Tornando al Sudan, il nodo del problema è il clamoroso fallimento della missione Unamid, la più grande al momento in atto da parte dell’Onu, che mette in campo circa 20mila uomini (quasi tutti forniti dalla Ua) con un costo annuo di 1,5 Mld di dollari; lanciata per bloccare l’autentico genocidio perpetrato nel Darfur da parte del Governo centrale e dalle milizie da esso foraggiate (i famigerati Janjawid), si è tradotta in un miserabile flop.

Dietro la motivazione ufficiale (“incomprensioni” con Khartoum che “avrebbero” limitato l’operatività dei caschi blu), si celano gli inconfessabili motivi di sempre che hanno accompagnato tutte le “imprese” del Palazzo di Vetro: corruzione, inettitudine e interessi personali.

Malgrado gli scontri siano in netto aumento, causando un crescendo di morti, distruzioni e una nuova ondata di profughi (circa 500mila nel 2014) che s’aggiungono ai tantissimi che languono nei campi d’accoglienza, veri lager che danno a squallidi personaggi l’occasione d’arricchirsi, l’Onu sta studiando da dicembre una exit strategy che metta fine a una missione costosa quanto inutile.

Tuttavia, le vere cause del fallimento di Unamid (e della gran parte delle altre missioni Onu) risedono a New York e, più in specifico, negli intrighi e nelle lotte di potere del Palazzo di Vetro: da quando è rimasto scoperto il posto di Inviato Speciale in Sudan, Unamid è gestito direttamente da Integrated Operation Team (l’agenzia che coordina gli interventi di peacekeeping), guidata da Margaret Carey, una funzionaria che s’è distinta per superficialità, ignoranza dei problemi da affrontare e interessi personali, come più volte denunciato da diverse parti allo stesso Segretario Generale Ban Ki-moon.

È tutto il sistema di peacekeeping ad essere una colossale occasione per ruberie, affari sporchi e carrierismo, alle spalle delle popolazioni che “dovrebbero” essere protette.

Sia come sia, la sostanziale ritirata dell’Onu e la sospensione dell’indagine a suo carico, sono un enorme regalo per al-Bashir, rilegittimato e sbarazzato dall’ingombrante presenza dei caschi blu, che ha posto nuovamente la sua candidatura alle elezioni presidenziali di maggio, malgrado nel Darfur e nel Kordofan sia in atto una feroce repressione, con tanto di massacri, stupri di massa e un’autentica pulizia etnica.

I numerosi movimenti d’opposizione, riunitisi ad Addis Abeba, hanno sottoscritto un documento (“Appello del Sudan”) per individuare una personalità alternativa all’eterno presidente, ma è praticamente certo che, malgrado la loro strenua opposizione, in mancanza di serie alternative e grazie a tutte le leve del potere ben strette in mano, al-Bashir verrà riconfermato per l’ennesima volta.

Nel frattempo, grazie alla rinnovata agibilità politica (peraltro mai cessata nei fatti), s’è posto come mediatore nella grave vertenza per le acque del Nilo in corso fra Egitto ed Etiopia a seguito della costruzione di una colossale diga da parte di Addis Abeba, che ha già stravolto il flusso del fiume.
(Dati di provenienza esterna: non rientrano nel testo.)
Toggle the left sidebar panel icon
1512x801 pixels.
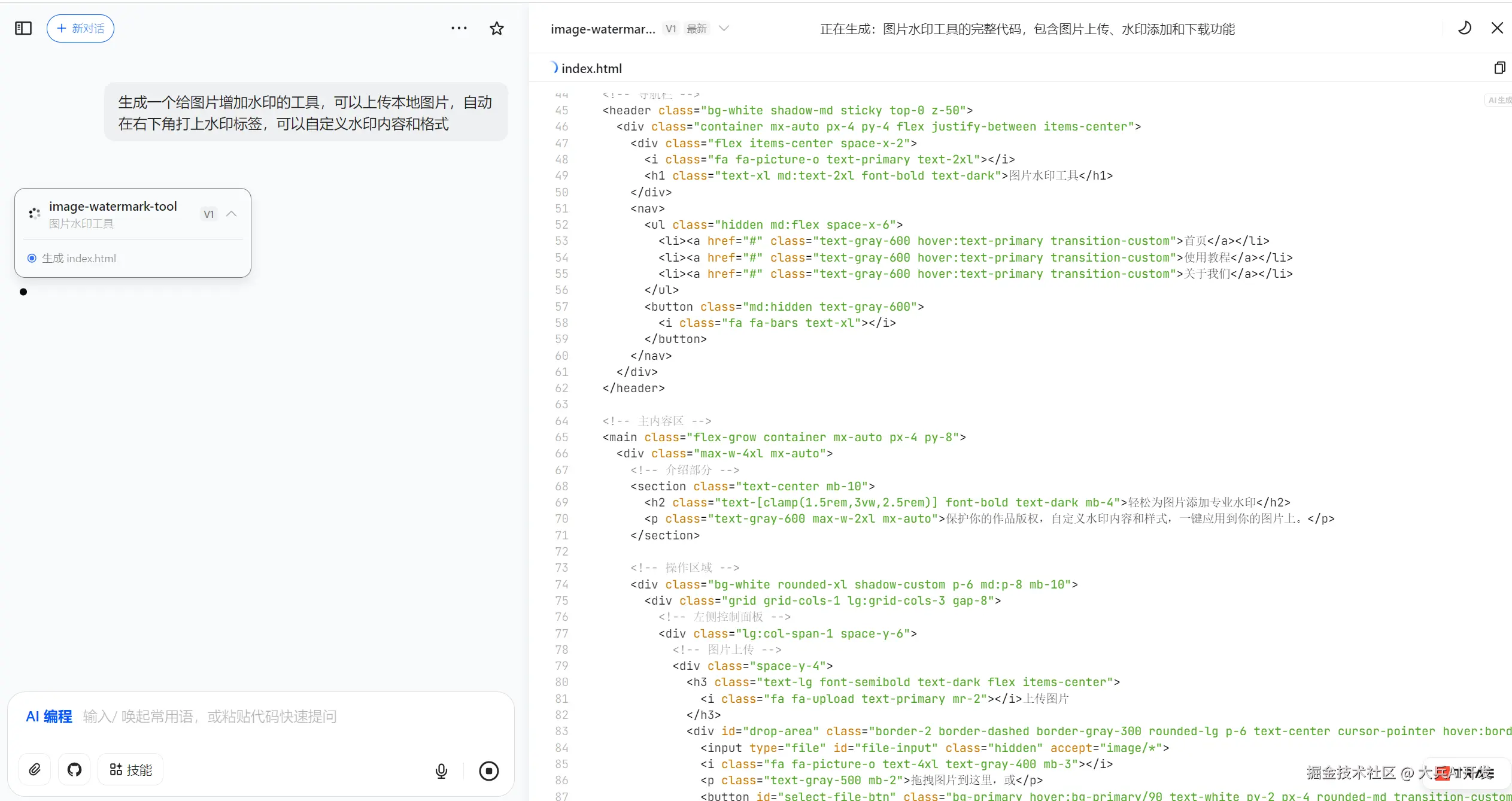[x=23, y=28]
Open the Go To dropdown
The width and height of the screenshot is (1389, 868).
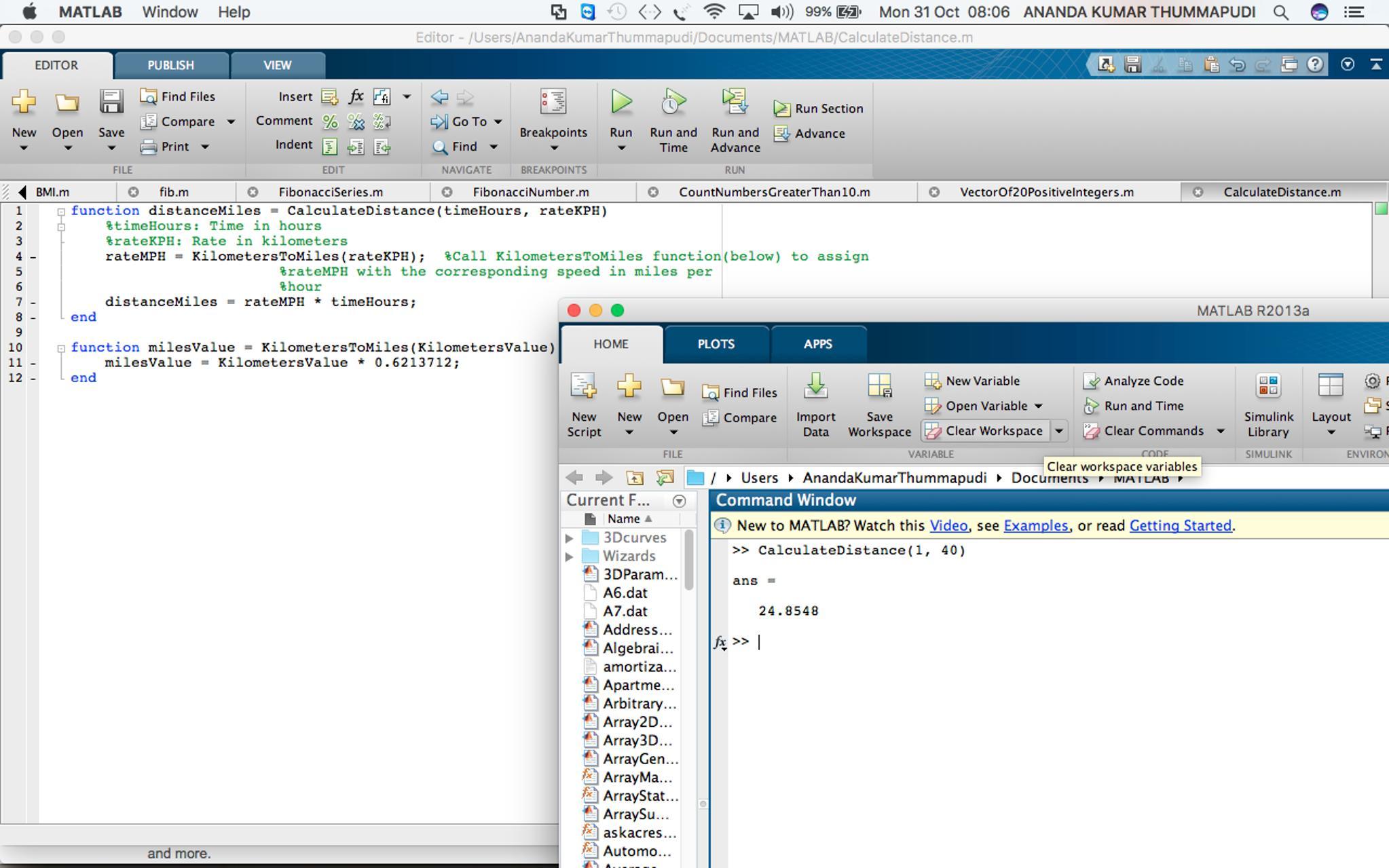[498, 122]
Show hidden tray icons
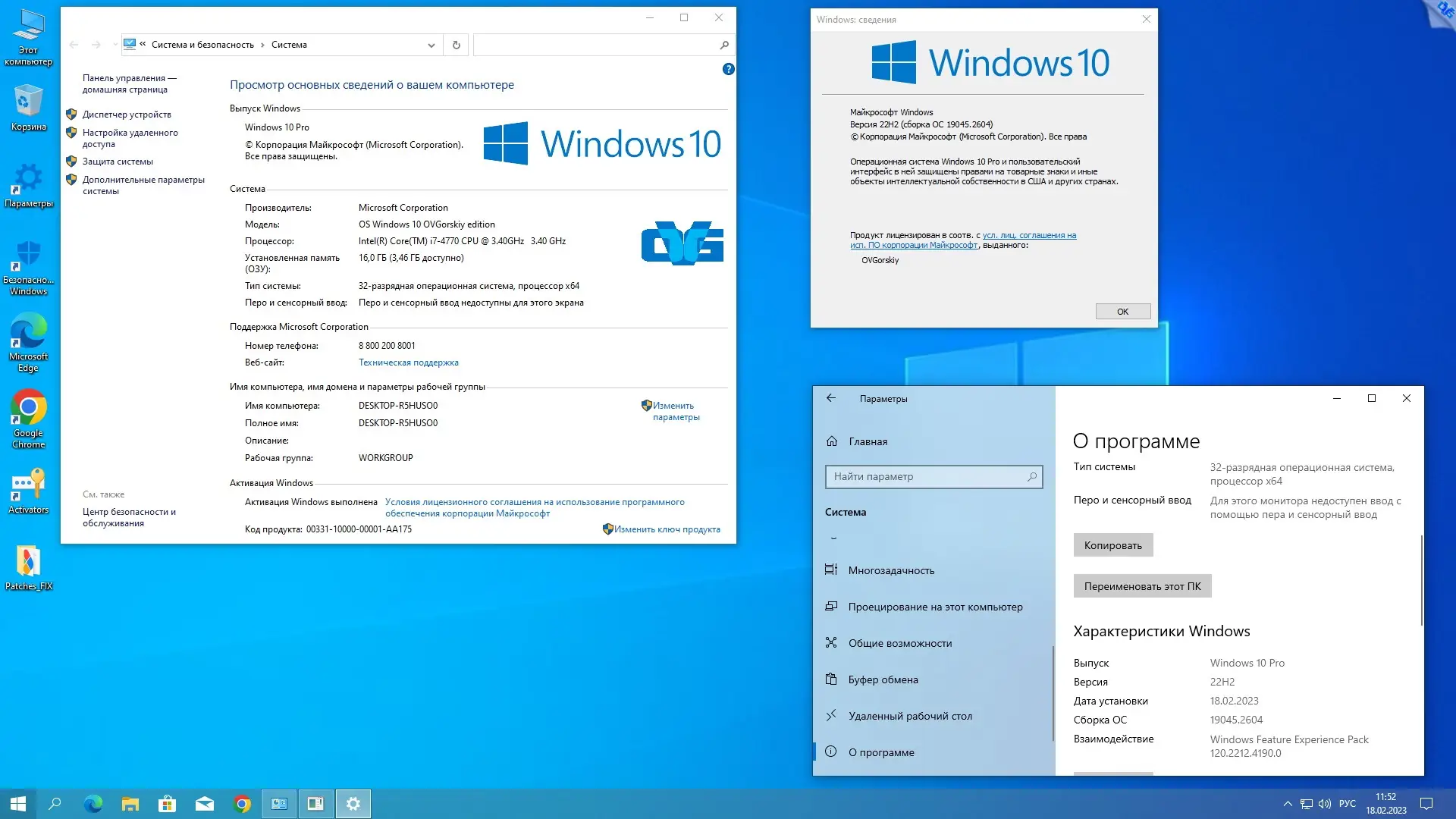 click(1287, 803)
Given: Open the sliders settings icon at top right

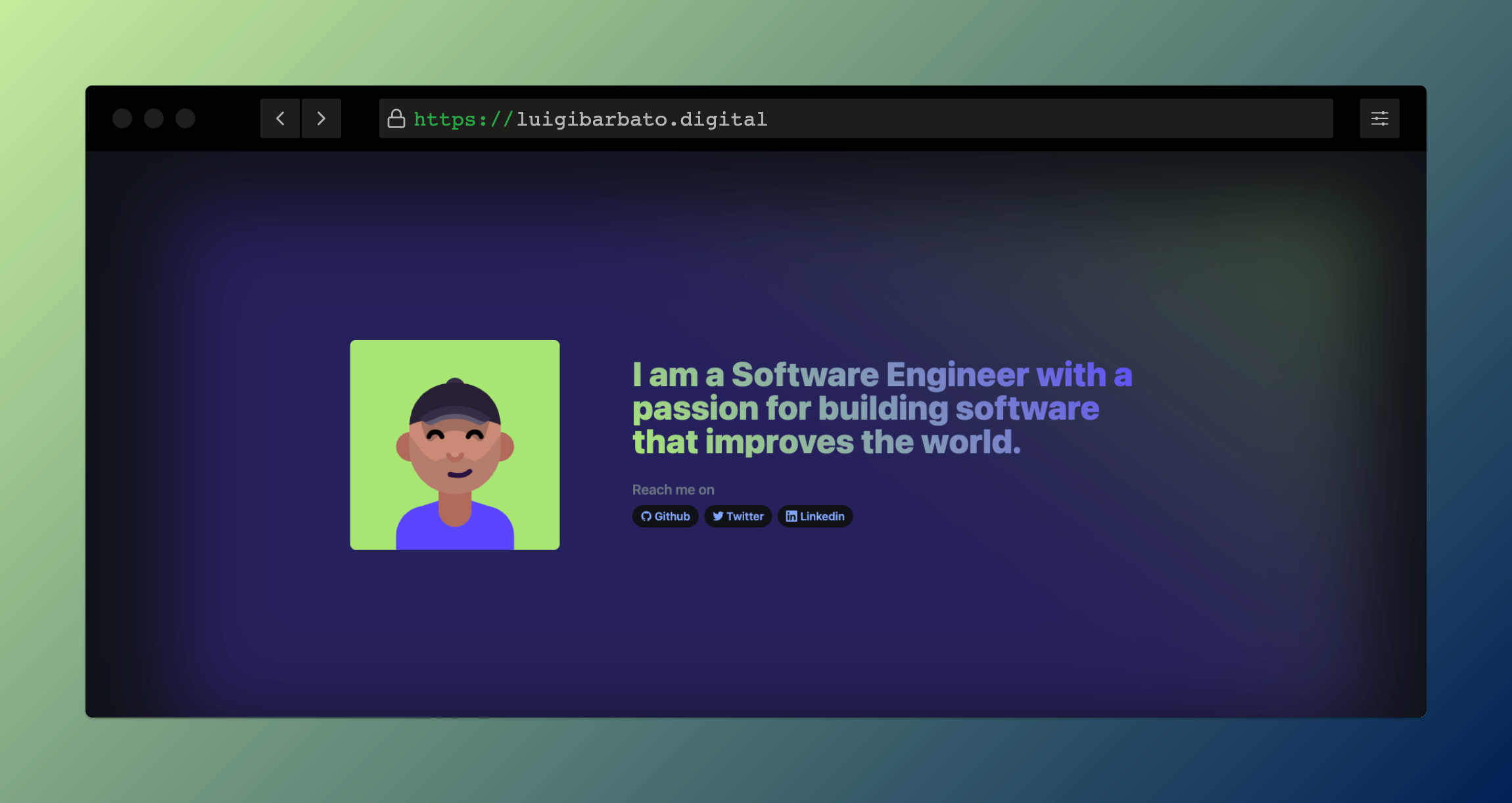Looking at the screenshot, I should (1379, 118).
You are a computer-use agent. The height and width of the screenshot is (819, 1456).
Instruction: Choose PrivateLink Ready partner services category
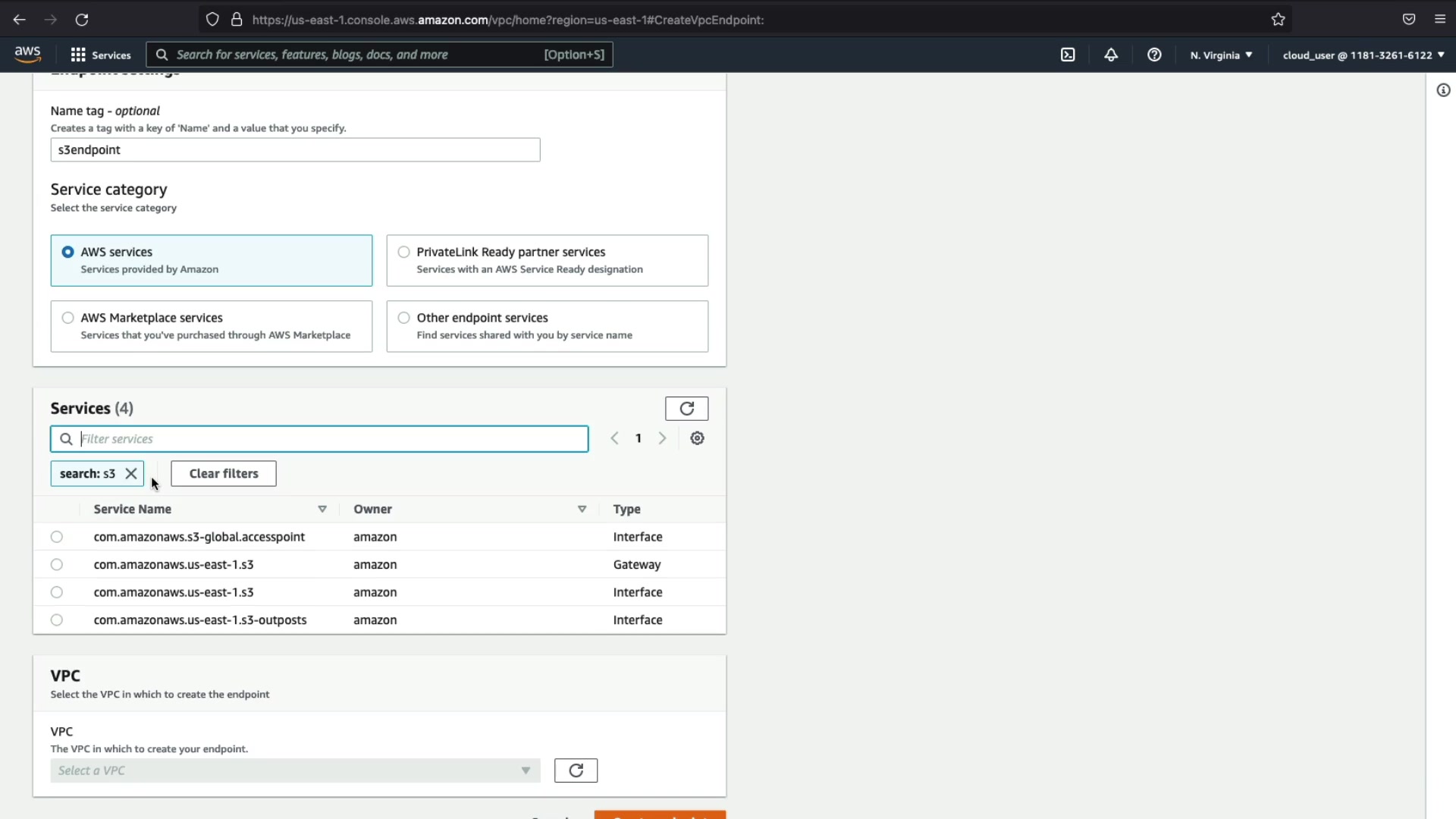point(404,252)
Inoltre, per uscire dall’isolamento, ha cominciato a prendere parte alle vicende libiche, a fianco di Qatar e Turchia.

È l’eterno gioco del Potere, che vede sempre gli stessi soggetti lucrare sfacciatamente sui Popoli che tengono assoggettati, ridendo degli Organismi Internazionali, corrotti e privi di credibilità, e pronti a vendere se stessi e la propria Nazione all’Imperialismo più conveniente.